* start Rows *
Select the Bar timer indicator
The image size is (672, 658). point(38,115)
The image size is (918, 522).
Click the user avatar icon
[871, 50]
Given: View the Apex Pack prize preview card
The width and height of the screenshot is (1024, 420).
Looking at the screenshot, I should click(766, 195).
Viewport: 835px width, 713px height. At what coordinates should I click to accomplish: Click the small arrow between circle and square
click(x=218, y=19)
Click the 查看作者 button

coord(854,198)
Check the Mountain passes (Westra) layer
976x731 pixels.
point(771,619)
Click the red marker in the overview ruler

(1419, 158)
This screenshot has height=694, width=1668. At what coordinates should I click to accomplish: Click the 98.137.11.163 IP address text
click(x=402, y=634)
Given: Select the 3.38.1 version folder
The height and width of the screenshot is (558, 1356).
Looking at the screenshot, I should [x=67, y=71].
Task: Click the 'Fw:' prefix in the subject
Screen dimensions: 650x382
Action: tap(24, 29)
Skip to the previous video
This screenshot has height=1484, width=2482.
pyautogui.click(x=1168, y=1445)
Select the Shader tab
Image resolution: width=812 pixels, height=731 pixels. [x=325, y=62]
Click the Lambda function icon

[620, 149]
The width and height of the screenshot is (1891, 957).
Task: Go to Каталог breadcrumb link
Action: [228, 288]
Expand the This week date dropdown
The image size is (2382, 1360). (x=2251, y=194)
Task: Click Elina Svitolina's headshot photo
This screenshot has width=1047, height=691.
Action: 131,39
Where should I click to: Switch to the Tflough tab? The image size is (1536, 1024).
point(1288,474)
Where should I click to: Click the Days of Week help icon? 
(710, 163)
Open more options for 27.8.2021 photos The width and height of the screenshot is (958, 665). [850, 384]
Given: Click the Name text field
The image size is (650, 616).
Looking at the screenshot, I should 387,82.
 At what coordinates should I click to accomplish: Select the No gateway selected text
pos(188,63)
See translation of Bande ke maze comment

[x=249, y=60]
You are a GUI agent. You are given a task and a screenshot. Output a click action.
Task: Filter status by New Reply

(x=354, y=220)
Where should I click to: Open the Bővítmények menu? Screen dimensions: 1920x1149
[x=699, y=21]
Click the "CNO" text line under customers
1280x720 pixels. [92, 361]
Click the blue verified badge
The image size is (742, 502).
* end Rows *
Aim of the task> Convert every line of the data above into a Markdown table with the columns Row and Line, putting the row number in Row and the line in Line. Omit the blank lines.

Written response>
| Row | Line |
|---|---|
| 1 | Select the Bar timer indicator |
| 2 | The image size is (672, 658). point(38,115) |
| 3 | The image size is (918, 522). |
| 4 | Click the user avatar icon |
| 5 | [871, 50] |
| 6 | Given: View the Apex Pack prize preview card |
| 7 | The width and height of the screenshot is (1024, 420). |
| 8 | Looking at the screenshot, I should click(766, 195). |
| 9 | Viewport: 835px width, 713px height. At what coordinates should I click to accomplish: Click the small arrow between circle and square |
| 10 | click(x=218, y=19) |
| 11 | Click the 查看作者 button |
| 12 | coord(854,198) |
| 13 | Check the Mountain passes (Westra) layer |
| 14 | 976x731 pixels. |
| 15 | point(771,619) |
| 16 | Click the red marker in the overview ruler |
| 17 | (1419, 158) |
| 18 | This screenshot has height=694, width=1668. At what coordinates should I click to accomplish: Click the 98.137.11.163 IP address text |
| 19 | click(x=402, y=634) |
| 20 | Given: Select the 3.38.1 version folder |
| 21 | The height and width of the screenshot is (558, 1356). |
| 22 | Looking at the screenshot, I should [x=67, y=71]. |
| 23 | Task: Click the 'Fw:' prefix in the subject |
| 24 | Screen dimensions: 650x382 |
| 25 | Action: tap(24, 29) |
| 26 | Skip to the previous video |
| 27 | This screenshot has height=1484, width=2482. |
| 28 | pyautogui.click(x=1168, y=1445) |
| 29 | Select the Shader tab |
| 30 | Image resolution: width=812 pixels, height=731 pixels. [x=325, y=62] |
| 31 | Click the Lambda function icon |
| 32 | [620, 149] |
| 33 | The width and height of the screenshot is (1891, 957). |
| 34 | Task: Go to Каталог breadcrumb link |
| 35 | Action: [228, 288] |
| 36 | Expand the This week date dropdown |
| 37 | The image size is (2382, 1360). (x=2251, y=194) |
| 38 | Task: Click Elina Svitolina's headshot photo |
| 39 | This screenshot has width=1047, height=691. |
| 40 | Action: 131,39 |
| 41 | Where should I click to: Switch to the Tflough tab? The image size is (1536, 1024). |
| 42 | point(1288,474) |
| 43 | Where should I click to: Click the Days of Week help icon?  |
| 44 | (710, 163) |
| 45 | Open more options for 27.8.2021 photos The width and height of the screenshot is (958, 665). [850, 384] |
| 46 | Given: Click the Name text field |
| 47 | The image size is (650, 616). |
| 48 | Looking at the screenshot, I should 387,82. |
| 49 |  At what coordinates should I click to accomplish: Select the No gateway selected text |
| 50 | pos(188,63) |
| 51 | See translation of Bande ke maze comment |
| 52 | [x=249, y=60] |
| 53 | You are a GUI agent. You are given a task and a screenshot. Output a click action. |
| 54 | Task: Filter status by New Reply |
| 55 | (x=354, y=220) |
| 56 | Where should I click to: Open the Bővítmények menu? Screen dimensions: 1920x1149 |
| 57 | [x=699, y=21] |
| 58 | Click the "CNO" text line under customers |
| 59 | 1280x720 pixels. [92, 361] |
| 60 | Click the blue verified badge |
| 61 | The image size is (742, 502). |